Colère blanche dans les rues de Bruxelles

Plus de 500 représentants des syndicats du secteur non-marchand sont descendus ce jeudi matin dans les rues de la capitale. Ils exigent que leur secteur soit inclus dans une mesure de réduction des cotisations sociales pour plus de 40 millions d’euros. Ceci permettrait, selon eux, la création de 1.500 emplois.

Les manifestants du secteur non-marchand, venus de toute la Belgique, exigent que leur secteur bénéficie, lui aussi, des mesures de réduction de cotisations sociales négociées dans le cadre de la concertation interprofessionnelle. Ils n’acceptent pas que leur secteur soit exclu du portefeuille de 370 millions d’euros de réduction de charges.

« Le gouvernement fédéral ne peut pas laisser de côté le non-marchand.
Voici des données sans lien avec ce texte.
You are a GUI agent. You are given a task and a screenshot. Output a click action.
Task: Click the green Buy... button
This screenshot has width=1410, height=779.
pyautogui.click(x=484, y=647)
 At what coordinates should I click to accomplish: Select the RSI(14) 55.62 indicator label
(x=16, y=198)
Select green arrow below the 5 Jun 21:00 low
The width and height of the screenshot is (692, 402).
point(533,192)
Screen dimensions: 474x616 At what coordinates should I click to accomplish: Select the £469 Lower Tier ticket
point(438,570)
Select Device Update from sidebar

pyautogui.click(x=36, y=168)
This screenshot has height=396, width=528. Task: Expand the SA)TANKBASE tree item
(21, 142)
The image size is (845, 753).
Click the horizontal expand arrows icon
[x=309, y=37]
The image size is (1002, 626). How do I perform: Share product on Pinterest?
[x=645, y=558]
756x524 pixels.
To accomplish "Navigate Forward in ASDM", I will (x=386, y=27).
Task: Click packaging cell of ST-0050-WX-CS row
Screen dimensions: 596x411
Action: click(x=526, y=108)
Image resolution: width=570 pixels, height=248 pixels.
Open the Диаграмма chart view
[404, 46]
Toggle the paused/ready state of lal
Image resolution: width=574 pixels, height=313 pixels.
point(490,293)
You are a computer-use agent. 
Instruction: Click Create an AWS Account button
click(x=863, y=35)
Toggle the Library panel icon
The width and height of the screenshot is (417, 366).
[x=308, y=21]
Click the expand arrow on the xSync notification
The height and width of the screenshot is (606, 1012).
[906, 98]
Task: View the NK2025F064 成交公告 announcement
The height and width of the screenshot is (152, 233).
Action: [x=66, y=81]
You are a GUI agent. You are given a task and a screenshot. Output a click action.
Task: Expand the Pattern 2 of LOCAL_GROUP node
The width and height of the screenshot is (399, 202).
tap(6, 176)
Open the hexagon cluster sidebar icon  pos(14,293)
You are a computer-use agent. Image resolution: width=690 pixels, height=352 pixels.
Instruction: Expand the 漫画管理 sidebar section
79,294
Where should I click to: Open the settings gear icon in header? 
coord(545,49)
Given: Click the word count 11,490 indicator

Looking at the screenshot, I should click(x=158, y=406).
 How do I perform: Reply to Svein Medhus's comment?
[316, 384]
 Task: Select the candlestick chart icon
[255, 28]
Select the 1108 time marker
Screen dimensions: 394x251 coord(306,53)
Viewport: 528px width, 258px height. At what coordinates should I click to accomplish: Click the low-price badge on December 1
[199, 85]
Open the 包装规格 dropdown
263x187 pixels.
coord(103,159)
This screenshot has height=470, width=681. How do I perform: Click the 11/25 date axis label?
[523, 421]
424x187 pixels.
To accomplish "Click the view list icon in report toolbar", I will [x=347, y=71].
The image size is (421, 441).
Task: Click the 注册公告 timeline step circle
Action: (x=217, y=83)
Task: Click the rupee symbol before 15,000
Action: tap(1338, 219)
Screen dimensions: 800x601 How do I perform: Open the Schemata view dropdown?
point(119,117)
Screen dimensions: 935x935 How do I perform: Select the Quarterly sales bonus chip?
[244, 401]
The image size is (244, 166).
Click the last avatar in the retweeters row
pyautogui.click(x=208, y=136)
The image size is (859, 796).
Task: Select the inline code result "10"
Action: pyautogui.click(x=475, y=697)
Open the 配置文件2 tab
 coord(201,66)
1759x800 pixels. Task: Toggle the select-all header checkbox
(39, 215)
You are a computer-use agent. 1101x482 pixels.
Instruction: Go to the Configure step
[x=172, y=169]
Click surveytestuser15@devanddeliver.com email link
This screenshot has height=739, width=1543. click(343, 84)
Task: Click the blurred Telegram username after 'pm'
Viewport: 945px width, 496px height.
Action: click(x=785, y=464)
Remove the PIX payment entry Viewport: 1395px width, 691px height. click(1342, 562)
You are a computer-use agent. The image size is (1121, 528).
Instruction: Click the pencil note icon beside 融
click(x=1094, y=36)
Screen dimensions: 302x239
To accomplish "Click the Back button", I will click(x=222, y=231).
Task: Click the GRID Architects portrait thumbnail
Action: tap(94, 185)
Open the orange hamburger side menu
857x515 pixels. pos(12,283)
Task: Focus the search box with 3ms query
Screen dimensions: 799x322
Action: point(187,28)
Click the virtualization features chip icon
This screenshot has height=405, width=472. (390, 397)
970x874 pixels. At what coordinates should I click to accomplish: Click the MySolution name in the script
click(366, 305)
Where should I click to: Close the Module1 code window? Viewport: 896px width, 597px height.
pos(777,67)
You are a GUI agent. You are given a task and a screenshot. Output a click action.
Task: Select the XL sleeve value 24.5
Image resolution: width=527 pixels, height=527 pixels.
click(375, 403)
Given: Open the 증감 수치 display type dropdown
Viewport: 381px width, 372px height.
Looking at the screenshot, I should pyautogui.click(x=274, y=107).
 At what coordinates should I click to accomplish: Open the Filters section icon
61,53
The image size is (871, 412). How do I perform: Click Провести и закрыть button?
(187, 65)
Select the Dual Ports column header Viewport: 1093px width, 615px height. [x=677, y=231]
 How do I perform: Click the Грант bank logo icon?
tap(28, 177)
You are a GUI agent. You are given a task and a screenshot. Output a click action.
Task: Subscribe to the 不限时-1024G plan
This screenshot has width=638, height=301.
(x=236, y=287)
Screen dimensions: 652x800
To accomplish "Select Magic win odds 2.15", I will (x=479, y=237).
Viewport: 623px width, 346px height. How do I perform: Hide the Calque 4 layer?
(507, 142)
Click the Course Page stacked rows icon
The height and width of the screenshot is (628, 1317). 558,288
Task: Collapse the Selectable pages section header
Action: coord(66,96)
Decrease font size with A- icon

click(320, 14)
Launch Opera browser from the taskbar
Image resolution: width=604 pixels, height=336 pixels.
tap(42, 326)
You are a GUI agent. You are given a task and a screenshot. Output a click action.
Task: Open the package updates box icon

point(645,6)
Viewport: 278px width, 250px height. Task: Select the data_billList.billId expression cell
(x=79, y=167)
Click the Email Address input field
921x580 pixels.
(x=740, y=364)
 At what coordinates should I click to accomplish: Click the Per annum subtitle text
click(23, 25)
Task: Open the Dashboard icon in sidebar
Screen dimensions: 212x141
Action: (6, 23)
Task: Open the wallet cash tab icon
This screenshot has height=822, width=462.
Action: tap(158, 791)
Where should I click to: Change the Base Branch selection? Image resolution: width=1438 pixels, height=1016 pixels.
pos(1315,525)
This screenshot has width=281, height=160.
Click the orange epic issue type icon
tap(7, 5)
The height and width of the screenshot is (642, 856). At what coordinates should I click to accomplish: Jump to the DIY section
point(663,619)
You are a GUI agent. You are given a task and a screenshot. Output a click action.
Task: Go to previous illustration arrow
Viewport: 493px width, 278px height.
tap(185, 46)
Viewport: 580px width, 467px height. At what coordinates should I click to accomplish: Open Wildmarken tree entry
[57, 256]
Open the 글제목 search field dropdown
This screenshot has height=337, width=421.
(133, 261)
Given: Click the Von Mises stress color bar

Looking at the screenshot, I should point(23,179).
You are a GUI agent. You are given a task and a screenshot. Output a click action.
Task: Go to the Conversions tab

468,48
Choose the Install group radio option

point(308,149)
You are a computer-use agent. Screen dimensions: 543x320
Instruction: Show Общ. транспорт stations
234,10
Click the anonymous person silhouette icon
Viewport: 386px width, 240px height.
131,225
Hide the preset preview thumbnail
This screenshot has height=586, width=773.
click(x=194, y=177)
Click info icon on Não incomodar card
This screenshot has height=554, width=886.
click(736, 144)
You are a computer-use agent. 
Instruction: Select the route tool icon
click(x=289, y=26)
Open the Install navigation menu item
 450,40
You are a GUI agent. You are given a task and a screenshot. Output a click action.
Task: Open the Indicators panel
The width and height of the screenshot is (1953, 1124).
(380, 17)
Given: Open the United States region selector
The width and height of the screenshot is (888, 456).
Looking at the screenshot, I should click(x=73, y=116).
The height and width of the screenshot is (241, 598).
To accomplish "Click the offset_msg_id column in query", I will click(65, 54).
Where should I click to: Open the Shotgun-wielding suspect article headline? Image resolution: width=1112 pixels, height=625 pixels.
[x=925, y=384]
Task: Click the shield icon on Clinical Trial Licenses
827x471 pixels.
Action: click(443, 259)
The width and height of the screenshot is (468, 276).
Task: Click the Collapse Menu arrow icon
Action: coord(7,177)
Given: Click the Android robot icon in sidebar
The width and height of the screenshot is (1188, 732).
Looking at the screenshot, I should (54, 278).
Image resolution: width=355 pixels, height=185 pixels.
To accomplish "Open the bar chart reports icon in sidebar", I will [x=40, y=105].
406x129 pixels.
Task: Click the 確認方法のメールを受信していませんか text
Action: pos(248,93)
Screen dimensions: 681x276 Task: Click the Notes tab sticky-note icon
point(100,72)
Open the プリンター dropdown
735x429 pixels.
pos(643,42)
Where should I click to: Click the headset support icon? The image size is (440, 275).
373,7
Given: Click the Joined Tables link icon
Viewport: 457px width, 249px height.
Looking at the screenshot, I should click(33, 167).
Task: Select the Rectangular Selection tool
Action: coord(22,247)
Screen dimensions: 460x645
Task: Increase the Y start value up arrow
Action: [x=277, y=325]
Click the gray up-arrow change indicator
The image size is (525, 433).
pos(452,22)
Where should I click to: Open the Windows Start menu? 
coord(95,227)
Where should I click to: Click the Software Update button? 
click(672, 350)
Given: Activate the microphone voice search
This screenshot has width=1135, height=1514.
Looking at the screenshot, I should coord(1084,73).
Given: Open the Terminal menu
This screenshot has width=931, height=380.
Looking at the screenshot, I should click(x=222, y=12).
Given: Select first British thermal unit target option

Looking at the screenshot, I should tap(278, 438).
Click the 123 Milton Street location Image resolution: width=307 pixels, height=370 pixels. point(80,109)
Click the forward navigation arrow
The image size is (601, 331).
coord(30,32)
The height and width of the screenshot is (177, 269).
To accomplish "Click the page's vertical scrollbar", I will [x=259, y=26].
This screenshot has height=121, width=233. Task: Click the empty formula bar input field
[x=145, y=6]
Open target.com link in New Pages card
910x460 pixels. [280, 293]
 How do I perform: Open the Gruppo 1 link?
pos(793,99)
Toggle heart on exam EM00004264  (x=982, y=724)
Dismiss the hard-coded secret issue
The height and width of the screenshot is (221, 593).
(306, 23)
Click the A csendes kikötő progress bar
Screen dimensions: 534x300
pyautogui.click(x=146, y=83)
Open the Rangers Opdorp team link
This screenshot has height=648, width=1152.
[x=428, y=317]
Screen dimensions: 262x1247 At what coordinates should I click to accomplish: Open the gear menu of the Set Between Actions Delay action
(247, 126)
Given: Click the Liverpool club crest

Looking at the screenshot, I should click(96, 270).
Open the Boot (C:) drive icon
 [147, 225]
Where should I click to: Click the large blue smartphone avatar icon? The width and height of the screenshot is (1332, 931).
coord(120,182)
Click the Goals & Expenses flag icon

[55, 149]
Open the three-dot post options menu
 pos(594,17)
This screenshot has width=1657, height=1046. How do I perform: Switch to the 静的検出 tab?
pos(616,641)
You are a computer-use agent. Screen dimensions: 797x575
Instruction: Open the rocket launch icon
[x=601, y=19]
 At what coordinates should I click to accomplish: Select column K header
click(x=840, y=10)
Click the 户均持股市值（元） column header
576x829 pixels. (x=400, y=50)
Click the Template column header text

Le secteur peut créer 1.500 emplois, à condition qu’il ne soit pas brutalement exclu des mesures de réduction de cotisations sociales », a expliqué Yves Hellendorff, permanent national du syndicat chrétien pour le secteur. « Nous avons mobilisé nos militants en urgence, après avoir appris que le gouvernement fédéral doit se pencher sur le dossier dès la semaine prochaine. Nous espérons être entendus par le Premier ministre ».

Les manifestants se rendaient d’abord au siège de la Fédération des Entreprises de Belgique (FEB), puis à la résidence du Premier ministre Elio Di Rupo (PS).